Well, I feel somewhat akin to Oedipus right now. Not because I'm guilty of patricide and incest (shut up! gross!) but because the knitting gods have chosen this moment to knock back a few beers and have a giggle at my expense.
I was fewer than ten rows from the end of the first repeat of the Wedding Ring Shawl center when I noticed something. See the little green arrow?

It's pointing to the row I skipped. Yup. Just skipped right over it. Didn't knit it at all. Left it out. Golly! Whoops!
That row mostly serves to put a space between the two beads inside the lozenge, so I didn't notice anything was goofy until I'd worked half the second row of lozenges in the repeat.

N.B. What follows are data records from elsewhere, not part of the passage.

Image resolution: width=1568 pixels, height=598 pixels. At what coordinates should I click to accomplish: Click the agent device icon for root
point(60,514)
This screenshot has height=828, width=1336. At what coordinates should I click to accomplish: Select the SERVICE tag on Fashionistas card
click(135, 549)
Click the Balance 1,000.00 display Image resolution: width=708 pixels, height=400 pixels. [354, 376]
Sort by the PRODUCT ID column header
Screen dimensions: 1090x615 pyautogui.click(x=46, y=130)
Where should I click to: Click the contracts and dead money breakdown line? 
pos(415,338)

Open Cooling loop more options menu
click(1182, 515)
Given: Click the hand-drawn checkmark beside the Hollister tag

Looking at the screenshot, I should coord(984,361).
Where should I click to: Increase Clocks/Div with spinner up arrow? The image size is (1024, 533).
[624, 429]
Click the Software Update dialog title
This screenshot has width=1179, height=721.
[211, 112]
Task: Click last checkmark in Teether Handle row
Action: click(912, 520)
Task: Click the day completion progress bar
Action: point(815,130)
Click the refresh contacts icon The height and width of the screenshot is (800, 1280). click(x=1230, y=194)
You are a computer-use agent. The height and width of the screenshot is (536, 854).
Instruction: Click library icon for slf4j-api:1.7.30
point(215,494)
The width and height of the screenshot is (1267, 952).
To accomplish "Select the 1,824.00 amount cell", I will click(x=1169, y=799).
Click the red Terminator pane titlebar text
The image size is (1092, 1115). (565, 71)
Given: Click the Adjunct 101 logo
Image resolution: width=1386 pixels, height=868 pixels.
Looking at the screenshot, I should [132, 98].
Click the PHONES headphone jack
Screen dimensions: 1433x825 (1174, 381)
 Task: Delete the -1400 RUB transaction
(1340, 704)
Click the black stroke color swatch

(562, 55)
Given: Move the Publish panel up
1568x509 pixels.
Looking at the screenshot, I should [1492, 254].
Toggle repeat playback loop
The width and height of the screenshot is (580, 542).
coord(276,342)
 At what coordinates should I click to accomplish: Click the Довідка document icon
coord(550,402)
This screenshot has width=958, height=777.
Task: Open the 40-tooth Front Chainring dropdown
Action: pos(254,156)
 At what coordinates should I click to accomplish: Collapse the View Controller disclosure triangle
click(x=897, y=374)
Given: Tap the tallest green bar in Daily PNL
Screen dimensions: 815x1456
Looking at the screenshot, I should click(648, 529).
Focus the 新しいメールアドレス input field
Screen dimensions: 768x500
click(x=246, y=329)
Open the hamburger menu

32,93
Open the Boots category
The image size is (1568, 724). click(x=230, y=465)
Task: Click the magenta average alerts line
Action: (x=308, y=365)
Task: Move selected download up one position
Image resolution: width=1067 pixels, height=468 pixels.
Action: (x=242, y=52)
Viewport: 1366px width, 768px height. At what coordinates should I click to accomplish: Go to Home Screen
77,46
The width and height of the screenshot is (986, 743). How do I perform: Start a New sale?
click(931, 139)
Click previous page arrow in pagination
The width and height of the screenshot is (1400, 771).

Then I said something emphatic and unsuitable for general audiences that rhymes with "Truck! Pluck! You smother clucking Tina Yotherbucker! What the ducking plucking truck! Zit! Zit!"
I could keep knitting, and chances are nobody would ever notice. But I would notice. I'd spread out the finished piece and the absence of that row would be the only thing I'd notice.
So, bloody but unbowed, I rip. This is an epic project; I'll do it well or not at all. It is the mature way. The noble way.
And if you tell me I should have used lifelines so help me beeotch I will gouge your piggy eyes out with my own two thumbs.